RECORDS PROVIDED
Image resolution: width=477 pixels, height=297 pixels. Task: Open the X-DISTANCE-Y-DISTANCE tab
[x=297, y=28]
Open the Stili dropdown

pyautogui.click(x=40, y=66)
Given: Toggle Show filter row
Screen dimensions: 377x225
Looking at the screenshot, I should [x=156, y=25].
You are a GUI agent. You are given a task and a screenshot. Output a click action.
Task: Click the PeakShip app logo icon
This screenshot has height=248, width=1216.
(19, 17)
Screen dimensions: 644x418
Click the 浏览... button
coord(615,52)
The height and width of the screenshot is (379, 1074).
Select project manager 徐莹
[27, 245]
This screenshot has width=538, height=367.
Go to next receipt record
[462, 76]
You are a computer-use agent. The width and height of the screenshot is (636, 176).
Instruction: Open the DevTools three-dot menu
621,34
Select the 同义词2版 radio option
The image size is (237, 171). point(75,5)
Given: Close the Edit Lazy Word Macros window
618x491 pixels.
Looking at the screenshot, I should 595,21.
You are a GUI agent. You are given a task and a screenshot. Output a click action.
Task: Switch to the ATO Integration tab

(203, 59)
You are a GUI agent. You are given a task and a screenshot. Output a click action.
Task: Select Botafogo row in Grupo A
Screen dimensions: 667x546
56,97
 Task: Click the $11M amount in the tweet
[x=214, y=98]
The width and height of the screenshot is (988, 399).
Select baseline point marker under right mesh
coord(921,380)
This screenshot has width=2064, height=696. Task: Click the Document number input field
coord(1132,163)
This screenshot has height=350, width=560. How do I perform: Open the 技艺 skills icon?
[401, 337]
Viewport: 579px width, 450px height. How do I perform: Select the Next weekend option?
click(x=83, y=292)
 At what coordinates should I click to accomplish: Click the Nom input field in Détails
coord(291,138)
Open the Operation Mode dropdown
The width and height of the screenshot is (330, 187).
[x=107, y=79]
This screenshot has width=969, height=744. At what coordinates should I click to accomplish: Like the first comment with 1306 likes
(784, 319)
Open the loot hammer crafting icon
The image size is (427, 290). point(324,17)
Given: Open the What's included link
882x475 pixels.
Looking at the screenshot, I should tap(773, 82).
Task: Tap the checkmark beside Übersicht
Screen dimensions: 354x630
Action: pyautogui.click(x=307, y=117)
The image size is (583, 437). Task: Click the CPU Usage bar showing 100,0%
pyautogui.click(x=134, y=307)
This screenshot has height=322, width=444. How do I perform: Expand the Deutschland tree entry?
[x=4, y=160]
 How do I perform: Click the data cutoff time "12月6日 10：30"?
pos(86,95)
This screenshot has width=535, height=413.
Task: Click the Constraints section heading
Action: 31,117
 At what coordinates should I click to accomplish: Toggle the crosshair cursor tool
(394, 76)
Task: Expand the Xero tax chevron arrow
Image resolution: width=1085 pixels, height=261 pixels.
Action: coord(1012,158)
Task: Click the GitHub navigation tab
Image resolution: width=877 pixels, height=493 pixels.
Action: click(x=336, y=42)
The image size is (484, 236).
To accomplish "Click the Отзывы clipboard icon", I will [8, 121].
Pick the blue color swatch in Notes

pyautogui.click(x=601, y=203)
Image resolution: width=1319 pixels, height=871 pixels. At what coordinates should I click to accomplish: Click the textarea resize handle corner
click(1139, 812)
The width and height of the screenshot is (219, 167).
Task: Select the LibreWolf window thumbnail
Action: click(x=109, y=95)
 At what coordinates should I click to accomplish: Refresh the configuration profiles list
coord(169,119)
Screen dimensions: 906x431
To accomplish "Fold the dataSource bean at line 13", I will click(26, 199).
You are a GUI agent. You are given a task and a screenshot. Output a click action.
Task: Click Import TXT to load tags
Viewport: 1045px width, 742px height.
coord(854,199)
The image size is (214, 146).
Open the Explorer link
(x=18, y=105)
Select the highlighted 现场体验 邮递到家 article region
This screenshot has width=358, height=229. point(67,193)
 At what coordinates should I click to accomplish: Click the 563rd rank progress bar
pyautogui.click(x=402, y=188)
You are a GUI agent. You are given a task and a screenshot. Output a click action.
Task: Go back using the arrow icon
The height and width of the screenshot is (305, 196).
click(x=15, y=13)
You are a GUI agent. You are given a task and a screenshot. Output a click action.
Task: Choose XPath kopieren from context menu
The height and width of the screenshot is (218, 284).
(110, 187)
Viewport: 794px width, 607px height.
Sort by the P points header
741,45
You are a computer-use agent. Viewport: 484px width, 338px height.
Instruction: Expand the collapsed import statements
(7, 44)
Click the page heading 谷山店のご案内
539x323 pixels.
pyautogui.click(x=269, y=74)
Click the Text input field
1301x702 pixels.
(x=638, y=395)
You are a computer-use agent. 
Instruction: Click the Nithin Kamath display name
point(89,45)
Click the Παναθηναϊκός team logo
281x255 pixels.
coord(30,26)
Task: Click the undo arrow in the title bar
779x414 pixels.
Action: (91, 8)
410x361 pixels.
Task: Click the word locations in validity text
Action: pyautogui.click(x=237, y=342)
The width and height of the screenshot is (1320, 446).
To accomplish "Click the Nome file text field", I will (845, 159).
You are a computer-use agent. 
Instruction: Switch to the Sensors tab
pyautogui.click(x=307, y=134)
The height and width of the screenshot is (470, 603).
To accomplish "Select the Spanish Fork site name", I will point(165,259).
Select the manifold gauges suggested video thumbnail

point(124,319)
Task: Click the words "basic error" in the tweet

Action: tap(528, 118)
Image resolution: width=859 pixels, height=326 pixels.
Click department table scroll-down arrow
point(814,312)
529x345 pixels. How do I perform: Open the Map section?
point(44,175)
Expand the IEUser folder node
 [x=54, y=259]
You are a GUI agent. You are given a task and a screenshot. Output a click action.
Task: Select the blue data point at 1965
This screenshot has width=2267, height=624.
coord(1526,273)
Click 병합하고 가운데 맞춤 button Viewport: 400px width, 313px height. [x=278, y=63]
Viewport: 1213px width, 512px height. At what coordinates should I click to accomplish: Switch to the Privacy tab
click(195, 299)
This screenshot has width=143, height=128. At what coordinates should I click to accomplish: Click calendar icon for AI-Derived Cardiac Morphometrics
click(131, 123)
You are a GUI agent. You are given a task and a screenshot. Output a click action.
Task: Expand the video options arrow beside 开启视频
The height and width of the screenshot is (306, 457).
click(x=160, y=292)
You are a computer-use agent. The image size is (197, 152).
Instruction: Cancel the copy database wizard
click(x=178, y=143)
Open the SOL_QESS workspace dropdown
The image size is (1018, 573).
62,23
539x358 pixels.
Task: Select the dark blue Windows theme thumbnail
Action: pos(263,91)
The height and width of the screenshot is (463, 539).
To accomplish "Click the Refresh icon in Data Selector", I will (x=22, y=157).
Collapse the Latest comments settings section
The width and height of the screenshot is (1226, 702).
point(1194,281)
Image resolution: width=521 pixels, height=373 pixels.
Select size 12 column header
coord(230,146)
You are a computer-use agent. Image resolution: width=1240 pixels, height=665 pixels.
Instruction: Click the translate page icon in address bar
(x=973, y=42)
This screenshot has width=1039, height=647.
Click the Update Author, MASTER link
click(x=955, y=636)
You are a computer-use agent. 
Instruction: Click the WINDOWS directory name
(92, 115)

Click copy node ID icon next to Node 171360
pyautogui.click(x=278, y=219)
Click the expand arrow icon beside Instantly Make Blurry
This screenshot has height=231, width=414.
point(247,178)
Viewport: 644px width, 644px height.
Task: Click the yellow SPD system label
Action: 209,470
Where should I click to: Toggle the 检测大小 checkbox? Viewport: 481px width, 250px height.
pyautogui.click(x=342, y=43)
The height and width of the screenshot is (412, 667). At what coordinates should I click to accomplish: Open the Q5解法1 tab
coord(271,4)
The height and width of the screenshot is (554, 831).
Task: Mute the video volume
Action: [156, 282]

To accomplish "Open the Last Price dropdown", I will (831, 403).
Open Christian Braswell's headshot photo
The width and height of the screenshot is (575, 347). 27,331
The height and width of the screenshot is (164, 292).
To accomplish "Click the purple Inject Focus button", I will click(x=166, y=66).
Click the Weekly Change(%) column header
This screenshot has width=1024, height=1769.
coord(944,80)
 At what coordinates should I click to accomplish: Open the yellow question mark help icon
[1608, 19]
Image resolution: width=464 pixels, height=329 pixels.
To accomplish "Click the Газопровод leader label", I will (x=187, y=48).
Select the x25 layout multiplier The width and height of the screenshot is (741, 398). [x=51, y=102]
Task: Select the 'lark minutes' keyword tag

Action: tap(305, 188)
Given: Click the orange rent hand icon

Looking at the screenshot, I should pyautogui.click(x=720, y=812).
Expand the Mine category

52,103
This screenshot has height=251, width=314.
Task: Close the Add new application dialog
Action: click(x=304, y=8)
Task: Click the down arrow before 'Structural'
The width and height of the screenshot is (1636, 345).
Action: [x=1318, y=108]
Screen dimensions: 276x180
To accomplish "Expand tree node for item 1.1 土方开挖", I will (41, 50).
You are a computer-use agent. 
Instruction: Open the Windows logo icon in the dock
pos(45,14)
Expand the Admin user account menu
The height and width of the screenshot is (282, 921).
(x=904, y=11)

PROMPT
Go through the entries above and count the lines holding the word "beside"; write nothing but the number.

EXPECTED ANSWER
3